AWS Scout

Scout is a security tool that lets Amazon Web Servers (AWS) administrators asses their environments security posture. Using the AWS API, Scout gathers configuration data for manual inspection or highlights high-risk areas automatically. Rather than pouring through dozens of pages on the web, Scout supplies a clear view of the attack surface automatically.

Running:
Scout is packaged as an executable jar. To run it, type

$ java -jar scout-0.9.5-standalone.jar

This will print a short message describing the commands Scout supports.

Usage:
java -jar scout-0.9.5-standalone.jar ACTION [OPTIONS]

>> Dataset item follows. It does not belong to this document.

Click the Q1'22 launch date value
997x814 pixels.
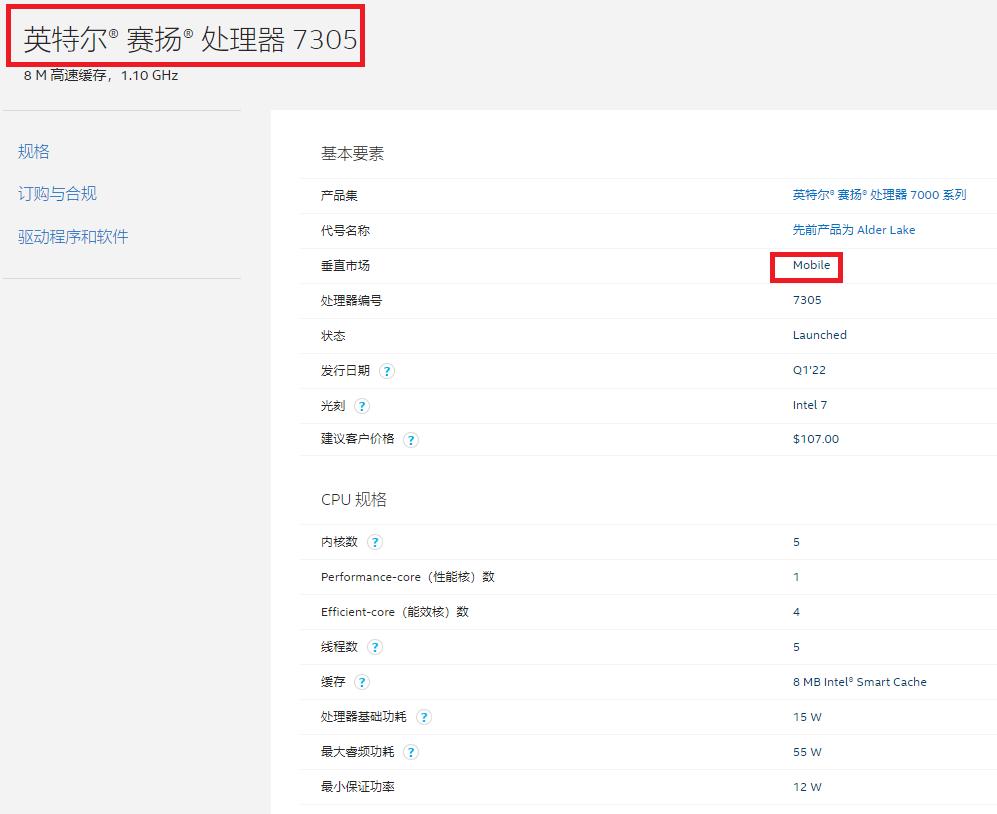[x=808, y=370]
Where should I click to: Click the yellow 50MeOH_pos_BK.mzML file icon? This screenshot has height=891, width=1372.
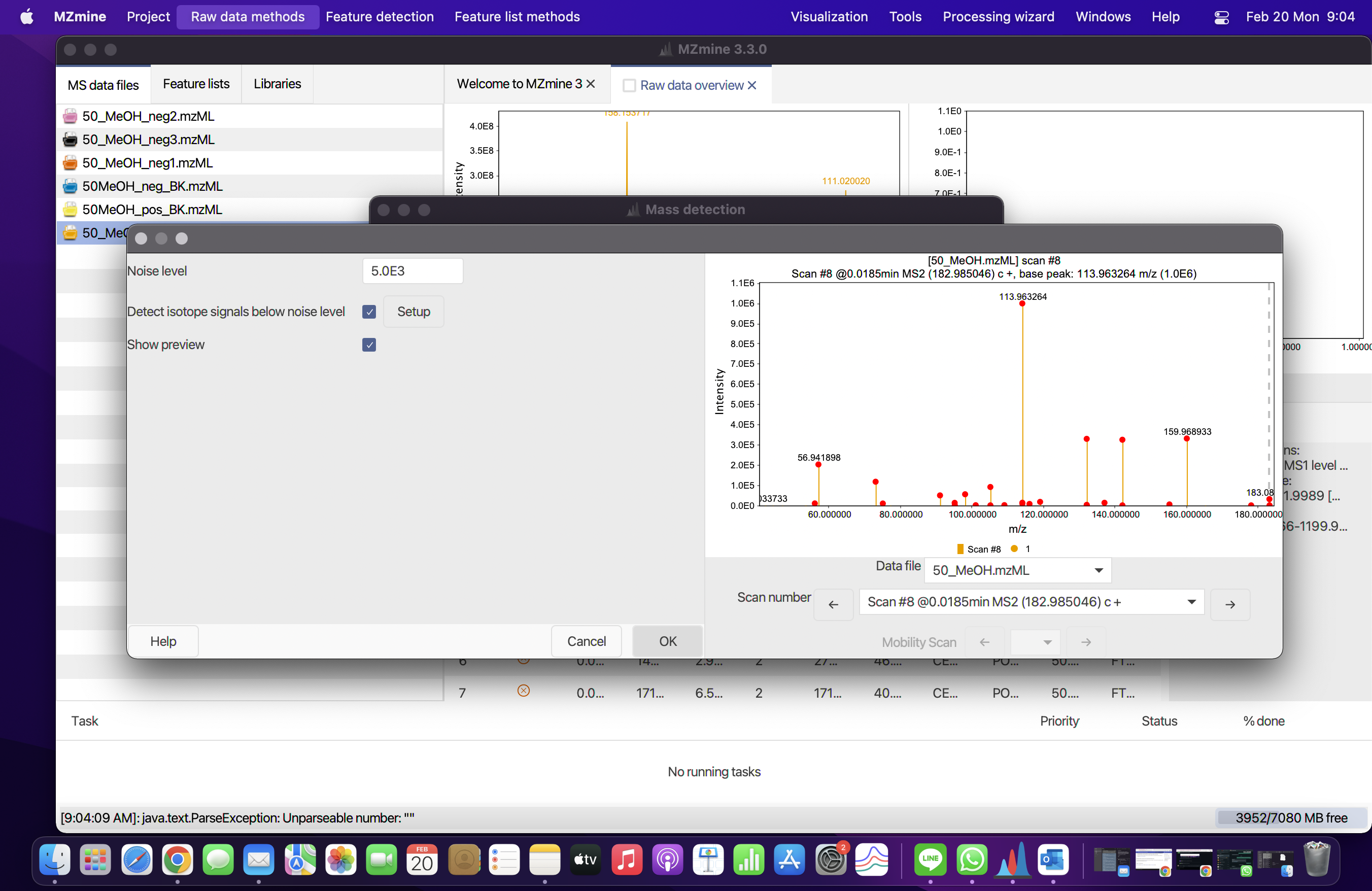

The action argument will be explained in detail for each action below. The -c arguments specifies the credentials the tool will use to make requests to the AWS API.

Actions:
list-instances
Output a list of every instance in your EC2 account, grouped by security group, along with selected attributes of the instance.

list-groups
Output a list of every security group, broken down permission by permission.

audit-groups
Output a list of notable or dangerous security group permissions. Permissions are rated as critical, warning, or info depending on the service exposed and how much of the internet the service is exposed to (a /8 is more "critical" than a /24). For more information regarding this rating algorithm, consult the wiki.

compare-groups
Output the difference between what is configured in EC2 and the supplied ruleset file. Permissions marked "+" are configured in EC2 but missing from the ruleset, while permissions marked "-" are missing from EC2 but defined in the ruleset.

compare-groups requires that you specify a ruleset file for it to compare against. Here's an example ruleset:

(ruleset
(group :websrv
(permission :tcp [80] "0.0.0.0/0")
(permission :tcp [443] "0.0.0.0/0")
(permission :tcp [22] "134.82.0.0/16"))
(group :appsrv
(permission :tcp [8080 8083] :websrv)
(permission :tcp [22] "134.82.0.0/16"))
(group :dbsrv
(permission :tcp [5432] :appsrv)
(permission :tcp [22] "134.82.0.0/16")))

list-policies
Output a list of S3 bucket permissions, organized by policy.

audit-policies
Output a list of every bucket permission opening any resource to the public. This may or may not be useful, depending on how S3 is used.

Flags
-c
A file containing the IAM credentials of the AWS account to audit, and, optionally lists of ports to flag and/or ignore while auditing security groups.

The very least required to use Scout is a set of IAM credentials, which are supplied in this sample:

(config
(iam-credentials "ACCESS KEY ID" "SECRET ACCESS KEY"))

Optionally, you can instruct Scout to flag certain ports and/or ignore certain ports while auditing, which is done in this example:

(config
(iam-credentials "ACCESS KEY ID" "SECRET ACCESS KEY")
(flag-ports 53 8080)
(ignore-ports 80 443))

-f

The file containing the ruleset to compare against the security groups configured in EC2.